Couple things, as far as the lefty righty thing goes I'm not sure if you are referring to the blade or the handle. Don't worry about the blade unless you are looking at single bevel knives (which I will srongly recommend against as this is your first j knife). If there is asymmetry in the way it's sharpened you can either sharpen it out or use it as is and likely not notice any difference. There are some double bevel knives that have a fairly asymmetric grind that you may want to stay away from but that bridge can be crossed if the time comes. As for handle, pretty much don't get a d shaped handle if you are concerned. Some people find the opposite d handle doesn't bother them some do, another option is to sand it down. If you purchase western handle shouldn't make a difference. 
The calphalon katana is not a bad knife, my daughter has a short santoku. I don't mind the handle, it gets reasonably sharp (kind of a pain to deburr). If you decide to go this route you should really search because a retail prices they are definitely overpriced. We picked hers up at an outlet for a stupid low price. There are going to be many knives for the money that will be better value but its all in what you like. 
If you and you wife are going to be cooking together I might suggest 2 chef/prep knives. When you go to your classes you will want your own knives and if you are both prepping likely will want the same. Before making any recommendations it would be helpful to have a max budget. I know you said money is not a concern but you also indicated you would not be purchasing a 500 chef knife, of which there are many. Also when considering budget it is important to know if that number encompasses peripherals as well (such as sharpening gear, board etc). I know there is a lot of information to absorb but the end result is more than worth it.


----------



## jameelmoses (Apr 13, 2014)

Mike9 said:


> If you are used to Western Randy from HHH is selling some of the last production 240 gyutos at a very nice price of $210 + shipping ($10 conus). These are excellent knives and one of my "go to" blades - very nimble for their size and the grind and heat treat is excellent. The handle is almost a hybrid wa/yo so you get that "extension of the arm" feeling.
> 
> http://www.kitchenknifeforums.com/s...ast-of-the-240-s-SALE!!!!?p=294917#post294917
> 
> ...


I'm sure they are great knives, but I'd like to purchase from a reputable brand with comparative reviews and warranties/support.


----------



## jameelmoses (Apr 13, 2014)

Chrismit said:


> Couple things, as far as the lefty righty thing goes I'm not sure if you are referring to the blade or the handle. Don't worry about the blade unless you are looking at single bevel knives (which I will srongly recommend against as this is your first j knife). If there is asymmetry in the way it's sharpened you can either sharpen it out or use it as is and likely not notice any difference. There are some double bevel knives that have a fairly asymmetric grind that you may want to stay away from but that bridge can be crossed if the time comes. As for handle, pretty much don't get a d shaped handle if you are concerned. Some people find the opposite d handle doesn't bother them some do, another option is to sand it down. If you purchase western handle shouldn't make a difference.
> The calphalon katana is not a bad knife, my daughter has a short santoku. I don't mind the handle, it gets reasonably sharp (kind of a pain to deburr). If you decide to go this route you should really search because a retail prices they are definitely overpriced. We picked hers up at an outlet for a stupid low price. There are going to be many knives for the money that will be better value but its all in what you like.
> If you and you wife are going to be cooking together I might suggest 2 chef/prep knives. When you go to your classes you will want your own knives and if you are both prepping likely will want the same. Before making any recommendations it would be helpful to have a max budget. I know you said money is not a concern but you also indicated you would not be purchasing a 500 chef knife, of which there are many. Also when considering budget it is important to know if that number encompasses peripherals as well (such as sharpening gear, board etc). I know there is a lot of information to absorb but the end result is more than worth it.

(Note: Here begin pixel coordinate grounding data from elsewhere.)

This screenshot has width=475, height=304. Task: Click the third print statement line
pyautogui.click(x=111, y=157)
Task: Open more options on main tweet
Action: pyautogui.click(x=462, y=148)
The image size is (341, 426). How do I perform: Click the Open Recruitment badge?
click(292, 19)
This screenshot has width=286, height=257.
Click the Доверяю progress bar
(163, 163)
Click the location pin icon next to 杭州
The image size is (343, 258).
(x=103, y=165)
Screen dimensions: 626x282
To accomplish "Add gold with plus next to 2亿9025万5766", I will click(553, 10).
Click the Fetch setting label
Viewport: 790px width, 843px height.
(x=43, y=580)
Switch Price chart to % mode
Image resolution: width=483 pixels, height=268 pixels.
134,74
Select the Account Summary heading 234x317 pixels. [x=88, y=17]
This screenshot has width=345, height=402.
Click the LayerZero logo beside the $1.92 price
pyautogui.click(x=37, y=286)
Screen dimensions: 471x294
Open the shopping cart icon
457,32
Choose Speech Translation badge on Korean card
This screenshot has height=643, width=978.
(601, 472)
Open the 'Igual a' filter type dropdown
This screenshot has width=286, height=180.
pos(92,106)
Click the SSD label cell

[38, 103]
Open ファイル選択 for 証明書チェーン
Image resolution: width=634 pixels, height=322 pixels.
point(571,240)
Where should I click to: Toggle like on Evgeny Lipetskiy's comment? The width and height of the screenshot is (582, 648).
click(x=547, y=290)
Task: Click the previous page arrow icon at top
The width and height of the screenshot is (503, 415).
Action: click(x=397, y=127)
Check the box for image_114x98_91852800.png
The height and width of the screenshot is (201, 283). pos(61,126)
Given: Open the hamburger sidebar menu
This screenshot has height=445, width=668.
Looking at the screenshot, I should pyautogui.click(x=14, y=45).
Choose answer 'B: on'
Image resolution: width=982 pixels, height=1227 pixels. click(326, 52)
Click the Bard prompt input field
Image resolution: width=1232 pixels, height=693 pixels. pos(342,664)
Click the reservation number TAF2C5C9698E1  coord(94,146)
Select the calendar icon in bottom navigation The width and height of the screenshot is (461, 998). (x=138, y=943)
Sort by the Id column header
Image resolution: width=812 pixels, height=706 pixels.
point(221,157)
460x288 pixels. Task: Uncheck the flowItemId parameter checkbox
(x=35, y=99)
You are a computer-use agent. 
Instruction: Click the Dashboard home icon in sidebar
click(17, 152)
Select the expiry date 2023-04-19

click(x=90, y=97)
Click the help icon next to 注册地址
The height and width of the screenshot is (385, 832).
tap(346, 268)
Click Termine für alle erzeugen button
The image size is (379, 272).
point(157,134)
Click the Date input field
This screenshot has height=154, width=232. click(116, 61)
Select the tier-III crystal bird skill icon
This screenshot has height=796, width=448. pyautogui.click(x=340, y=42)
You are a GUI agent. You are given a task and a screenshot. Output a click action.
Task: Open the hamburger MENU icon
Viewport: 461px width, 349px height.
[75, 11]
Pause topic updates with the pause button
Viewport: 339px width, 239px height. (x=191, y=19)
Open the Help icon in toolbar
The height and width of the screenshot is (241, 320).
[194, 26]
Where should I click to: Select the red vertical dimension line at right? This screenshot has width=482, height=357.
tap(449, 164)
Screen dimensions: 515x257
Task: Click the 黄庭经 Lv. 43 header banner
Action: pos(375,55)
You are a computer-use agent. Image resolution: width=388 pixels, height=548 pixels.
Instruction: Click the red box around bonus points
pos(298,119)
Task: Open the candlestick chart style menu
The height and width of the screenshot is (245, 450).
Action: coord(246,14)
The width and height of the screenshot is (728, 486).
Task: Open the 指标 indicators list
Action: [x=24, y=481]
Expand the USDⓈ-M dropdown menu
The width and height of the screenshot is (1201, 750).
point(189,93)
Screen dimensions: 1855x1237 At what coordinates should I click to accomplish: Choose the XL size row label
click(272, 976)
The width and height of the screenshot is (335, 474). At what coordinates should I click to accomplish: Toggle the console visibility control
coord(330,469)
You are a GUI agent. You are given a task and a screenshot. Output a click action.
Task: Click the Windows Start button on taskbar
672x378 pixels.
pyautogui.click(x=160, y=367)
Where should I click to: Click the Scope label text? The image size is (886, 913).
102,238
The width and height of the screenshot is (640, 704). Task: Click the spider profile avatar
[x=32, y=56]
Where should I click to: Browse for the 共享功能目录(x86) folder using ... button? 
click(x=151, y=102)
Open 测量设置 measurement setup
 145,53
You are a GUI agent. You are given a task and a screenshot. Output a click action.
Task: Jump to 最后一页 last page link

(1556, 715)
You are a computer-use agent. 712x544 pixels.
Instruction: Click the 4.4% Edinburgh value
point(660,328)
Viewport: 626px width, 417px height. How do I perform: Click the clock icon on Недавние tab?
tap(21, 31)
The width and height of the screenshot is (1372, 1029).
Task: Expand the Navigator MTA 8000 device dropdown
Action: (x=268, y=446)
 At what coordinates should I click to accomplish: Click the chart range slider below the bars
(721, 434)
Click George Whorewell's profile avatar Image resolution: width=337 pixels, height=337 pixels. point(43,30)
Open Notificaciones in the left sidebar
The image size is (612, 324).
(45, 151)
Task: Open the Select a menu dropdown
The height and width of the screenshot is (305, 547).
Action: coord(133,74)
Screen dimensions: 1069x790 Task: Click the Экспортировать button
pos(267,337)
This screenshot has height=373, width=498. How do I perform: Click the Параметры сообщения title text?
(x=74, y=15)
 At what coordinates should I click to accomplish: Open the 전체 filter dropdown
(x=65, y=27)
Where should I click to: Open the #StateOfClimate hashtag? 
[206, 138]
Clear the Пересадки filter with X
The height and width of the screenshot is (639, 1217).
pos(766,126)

For righty/lefty, I'm referring to both. For example, the Shun handles are specifically lefty or righty, as well as the blade. From the research I've done, I was under the impression that almost all J knives are beveled 70/30 with a righty lean. I'm not sure sharpening the handedness away from an edge is something I'm interested in, and I'm definitely not interested in sanding down handles.

You say many knives will be better for the money, do you have anything specific in mind?

We both love to cook, but due to us having toddler twins, we seldom, if ever, cook together. I'm going to get one of each for now, and if and when we do the cooking class, I will purchase more if needed.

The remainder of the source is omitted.